== Saved data entries ==
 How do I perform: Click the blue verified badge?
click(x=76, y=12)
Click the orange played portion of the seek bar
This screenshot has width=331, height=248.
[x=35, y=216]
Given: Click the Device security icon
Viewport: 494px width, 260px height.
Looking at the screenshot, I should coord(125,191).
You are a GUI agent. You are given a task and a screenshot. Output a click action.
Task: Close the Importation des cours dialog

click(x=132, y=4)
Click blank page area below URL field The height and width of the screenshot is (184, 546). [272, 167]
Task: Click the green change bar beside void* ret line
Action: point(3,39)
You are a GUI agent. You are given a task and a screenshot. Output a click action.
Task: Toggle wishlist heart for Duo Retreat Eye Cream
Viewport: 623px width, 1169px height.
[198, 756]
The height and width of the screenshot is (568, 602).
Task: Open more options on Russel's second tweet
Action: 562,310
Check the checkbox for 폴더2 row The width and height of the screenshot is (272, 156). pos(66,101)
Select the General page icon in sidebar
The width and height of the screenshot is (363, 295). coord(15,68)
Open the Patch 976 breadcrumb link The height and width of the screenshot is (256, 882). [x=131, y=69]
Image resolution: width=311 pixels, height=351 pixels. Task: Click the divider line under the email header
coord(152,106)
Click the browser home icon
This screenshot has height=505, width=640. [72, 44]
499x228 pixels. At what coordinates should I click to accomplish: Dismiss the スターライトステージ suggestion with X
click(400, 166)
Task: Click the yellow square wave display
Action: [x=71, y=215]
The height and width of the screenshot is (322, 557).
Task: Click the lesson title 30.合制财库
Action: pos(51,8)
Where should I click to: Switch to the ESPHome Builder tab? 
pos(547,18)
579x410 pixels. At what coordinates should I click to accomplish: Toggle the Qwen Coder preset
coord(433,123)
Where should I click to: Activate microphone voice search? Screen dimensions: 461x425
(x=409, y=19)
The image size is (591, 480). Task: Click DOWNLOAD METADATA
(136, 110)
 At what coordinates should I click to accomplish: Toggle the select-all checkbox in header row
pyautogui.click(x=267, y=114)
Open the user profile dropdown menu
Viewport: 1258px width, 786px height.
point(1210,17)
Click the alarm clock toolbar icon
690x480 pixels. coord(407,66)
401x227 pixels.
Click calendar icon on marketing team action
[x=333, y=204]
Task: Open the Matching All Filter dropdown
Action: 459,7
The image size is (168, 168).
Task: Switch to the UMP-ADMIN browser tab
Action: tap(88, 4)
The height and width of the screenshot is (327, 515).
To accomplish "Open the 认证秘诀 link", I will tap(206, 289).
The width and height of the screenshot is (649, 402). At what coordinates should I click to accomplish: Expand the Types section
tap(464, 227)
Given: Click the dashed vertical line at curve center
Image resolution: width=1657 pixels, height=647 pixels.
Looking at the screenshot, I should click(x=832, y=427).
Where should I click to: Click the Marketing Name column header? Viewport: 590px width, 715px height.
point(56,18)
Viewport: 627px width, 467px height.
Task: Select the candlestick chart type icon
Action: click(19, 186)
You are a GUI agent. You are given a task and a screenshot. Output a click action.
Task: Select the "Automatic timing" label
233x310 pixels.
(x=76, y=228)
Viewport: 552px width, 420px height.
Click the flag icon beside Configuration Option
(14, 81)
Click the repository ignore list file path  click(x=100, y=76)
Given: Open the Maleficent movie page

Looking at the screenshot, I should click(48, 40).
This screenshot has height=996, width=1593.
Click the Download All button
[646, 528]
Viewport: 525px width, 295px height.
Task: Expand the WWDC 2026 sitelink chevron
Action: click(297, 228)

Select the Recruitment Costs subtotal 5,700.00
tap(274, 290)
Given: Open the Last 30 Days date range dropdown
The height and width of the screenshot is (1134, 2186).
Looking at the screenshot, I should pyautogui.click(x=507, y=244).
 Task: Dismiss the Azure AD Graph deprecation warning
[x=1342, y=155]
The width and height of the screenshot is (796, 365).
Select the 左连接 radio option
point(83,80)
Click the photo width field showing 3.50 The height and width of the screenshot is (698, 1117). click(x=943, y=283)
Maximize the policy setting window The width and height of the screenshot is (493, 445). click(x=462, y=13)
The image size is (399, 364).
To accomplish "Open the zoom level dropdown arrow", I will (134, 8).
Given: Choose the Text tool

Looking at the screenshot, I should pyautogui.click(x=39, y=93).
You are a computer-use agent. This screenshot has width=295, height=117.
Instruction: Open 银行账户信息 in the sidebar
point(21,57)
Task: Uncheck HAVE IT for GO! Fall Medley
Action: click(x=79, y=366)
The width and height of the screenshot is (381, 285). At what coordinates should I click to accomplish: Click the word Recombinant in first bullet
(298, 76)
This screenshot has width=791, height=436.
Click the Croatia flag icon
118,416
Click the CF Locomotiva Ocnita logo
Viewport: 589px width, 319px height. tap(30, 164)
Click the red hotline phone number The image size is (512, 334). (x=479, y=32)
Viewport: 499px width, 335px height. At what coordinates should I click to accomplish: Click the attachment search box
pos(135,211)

== TASK INSTRUCTIONS ==
Please copy out the preceding data in full, exactly as written.

== ANSWER TO THIS TASK ==
 How do I perform: Click the blue verified badge?
click(x=76, y=12)
Click the orange played portion of the seek bar
This screenshot has width=331, height=248.
[x=35, y=216]
Given: Click the Device security icon
Viewport: 494px width, 260px height.
Looking at the screenshot, I should coord(125,191).
You are a GUI agent. You are given a task and a screenshot. Output a click action.
Task: Close the Importation des cours dialog

click(x=132, y=4)
Click blank page area below URL field The height and width of the screenshot is (184, 546). [272, 167]
Task: Click the green change bar beside void* ret line
Action: point(3,39)
You are a GUI agent. You are given a task and a screenshot. Output a click action.
Task: Toggle wishlist heart for Duo Retreat Eye Cream
Viewport: 623px width, 1169px height.
[198, 756]
The height and width of the screenshot is (568, 602).
Task: Open more options on Russel's second tweet
Action: 562,310
Check the checkbox for 폴더2 row The width and height of the screenshot is (272, 156). pos(66,101)
Select the General page icon in sidebar
The width and height of the screenshot is (363, 295). coord(15,68)
Open the Patch 976 breadcrumb link The height and width of the screenshot is (256, 882). [x=131, y=69]
Image resolution: width=311 pixels, height=351 pixels. Task: Click the divider line under the email header
coord(152,106)
Click the browser home icon
This screenshot has height=505, width=640. [72, 44]
499x228 pixels. At what coordinates should I click to accomplish: Dismiss the スターライトステージ suggestion with X
click(400, 166)
Task: Click the yellow square wave display
Action: [x=71, y=215]
The height and width of the screenshot is (322, 557).
Task: Click the lesson title 30.合制财库
Action: pos(51,8)
Where should I click to: Switch to the ESPHome Builder tab? 
pos(547,18)
579x410 pixels. At what coordinates should I click to accomplish: Toggle the Qwen Coder preset
coord(433,123)
Where should I click to: Activate microphone voice search? Screen dimensions: 461x425
(x=409, y=19)
The image size is (591, 480). Task: Click DOWNLOAD METADATA
(136, 110)
 At what coordinates should I click to accomplish: Toggle the select-all checkbox in header row
pyautogui.click(x=267, y=114)
Open the user profile dropdown menu
Viewport: 1258px width, 786px height.
point(1210,17)
Click the alarm clock toolbar icon
690x480 pixels. coord(407,66)
401x227 pixels.
Click calendar icon on marketing team action
[x=333, y=204]
Task: Open the Matching All Filter dropdown
Action: 459,7
The image size is (168, 168).
Task: Switch to the UMP-ADMIN browser tab
Action: tap(88, 4)
The height and width of the screenshot is (327, 515).
To accomplish "Open the 认证秘诀 link", I will tap(206, 289).
The width and height of the screenshot is (649, 402). At what coordinates should I click to accomplish: Expand the Types section
tap(464, 227)
Given: Click the dashed vertical line at curve center
Image resolution: width=1657 pixels, height=647 pixels.
Looking at the screenshot, I should click(x=832, y=427).
Where should I click to: Click the Marketing Name column header? Viewport: 590px width, 715px height.
point(56,18)
Viewport: 627px width, 467px height.
Task: Select the candlestick chart type icon
Action: click(19, 186)
You are a GUI agent. You are given a task and a screenshot. Output a click action.
Task: Select the "Automatic timing" label
233x310 pixels.
(x=76, y=228)
Viewport: 552px width, 420px height.
Click the flag icon beside Configuration Option
(14, 81)
Click the repository ignore list file path  click(x=100, y=76)
Given: Open the Maleficent movie page

Looking at the screenshot, I should click(48, 40).
This screenshot has height=996, width=1593.
Click the Download All button
[646, 528]
Viewport: 525px width, 295px height.
Task: Expand the WWDC 2026 sitelink chevron
Action: click(297, 228)

Select the Recruitment Costs subtotal 5,700.00
tap(274, 290)
Given: Open the Last 30 Days date range dropdown
The height and width of the screenshot is (1134, 2186).
Looking at the screenshot, I should pyautogui.click(x=507, y=244).
 Task: Dismiss the Azure AD Graph deprecation warning
[x=1342, y=155]
The width and height of the screenshot is (796, 365).
Select the 左连接 radio option
point(83,80)
Click the photo width field showing 3.50 The height and width of the screenshot is (698, 1117). click(x=943, y=283)
Maximize the policy setting window The width and height of the screenshot is (493, 445). click(x=462, y=13)
The image size is (399, 364).
To accomplish "Open the zoom level dropdown arrow", I will (134, 8).
Given: Choose the Text tool

Looking at the screenshot, I should pyautogui.click(x=39, y=93).
You are a computer-use agent. This screenshot has width=295, height=117.
Instruction: Open 银行账户信息 in the sidebar
point(21,57)
Task: Uncheck HAVE IT for GO! Fall Medley
Action: click(x=79, y=366)
The width and height of the screenshot is (381, 285). At what coordinates should I click to accomplish: Click the word Recombinant in first bullet
(298, 76)
This screenshot has width=791, height=436.
Click the Croatia flag icon
118,416
Click the CF Locomotiva Ocnita logo
Viewport: 589px width, 319px height. tap(30, 164)
Click the red hotline phone number The image size is (512, 334). (x=479, y=32)
Viewport: 499px width, 335px height. At what coordinates should I click to accomplish: Click the attachment search box
pos(135,211)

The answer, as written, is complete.